Continuing the discussion from Rob Carter Responds to TMR4A:
@dsterncardinale and @GutsickGibbon, you’ve been having some fun engaging with Rob Carter. In his last response to you he states this:
Figure 2 , after Sanford et al . (2018): The normalized distributions of chromosome 22 SNP data from the 1000 Genomes project, our Evolutionary Model, the Evolutionary Adam and Eve Model, the Designed Alleles Model, and the Designed Gametes Model. Clearly, a number of different biblical models align surprisingly well with the actually observed allele frequency data.Regarding this graph, they complained (elsewhere, not in this video) that we changed the values on the y-axes between the various graphs in our paper, as if they did not understand the process of normalization.12 It would have been nice to have all the world’s computing power at our disposal so that we could model going from Adam and Eve to 7.5 billion people over the course of six thousand model years, all the while tracking every mutation that happened in duplicate 3-billion-letter digital genomes. We would then have had as many mutations to track as seen in the 1000 Genomes data. Barring that, the data had to be normalized to be comparable. My point is that models are always limited, ours and theirs included.
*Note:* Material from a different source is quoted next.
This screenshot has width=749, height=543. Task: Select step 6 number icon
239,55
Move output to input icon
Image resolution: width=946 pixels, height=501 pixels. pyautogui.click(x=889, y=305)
I think he has a point here. It is legitimate to normalize these curves.
By increasing the population size/samples, the number of total mutations would increase. So normalization is the correct thing to do. Though (1) the normalization should be by area, not by height, and (2) I’m sure improved evolutionary models would fit the data just fine.
Ultimately, I think just about any date for Adam and Eve can work by tweaking the simulation and sampling. There just isn’t enough of the right information in the SFS, and the simulations have far too many parameters.
Can you clarify what exactly you think his mistake was? Thanks.